In order to determine the maximum number of students who failed we have to assume maximum overlap i.e. all those who passed, apart from the 37 who passed in all 4 subjects, passed in exactly 3 subjects. In other words, no student passed in exactly one or exactly two subjects. Let the number who passed in Math, Physics and Chemistry be denoted by 'mpc', Math Physics and English by 'mpe' and so on.
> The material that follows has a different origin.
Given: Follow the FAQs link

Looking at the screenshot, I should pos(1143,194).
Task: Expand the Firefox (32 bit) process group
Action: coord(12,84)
Then:

Breakdown of students who passed in Physics: pmc + mpe + pec + 37 = 70
.................................................... Math: pmc + emc + mpe +37 = 62
.................................................... English: emc + pec + mpe + 37 = 84
.................................................... Chem: pmc + pec + emc + 37 = 82

3(pmc+mpe+pec+emc) + 148 = 298.....> (pmc+mpe+pec+emc)=50. Total number of students who passed is 50+37=87 so the number who failed in all subjects is 100-87=13.
ANS: C

P.S. From the above it can be calculated that: emc=17, pec=25, pmc=3 and mpe=5

Bunuel
What is the solution to this problem?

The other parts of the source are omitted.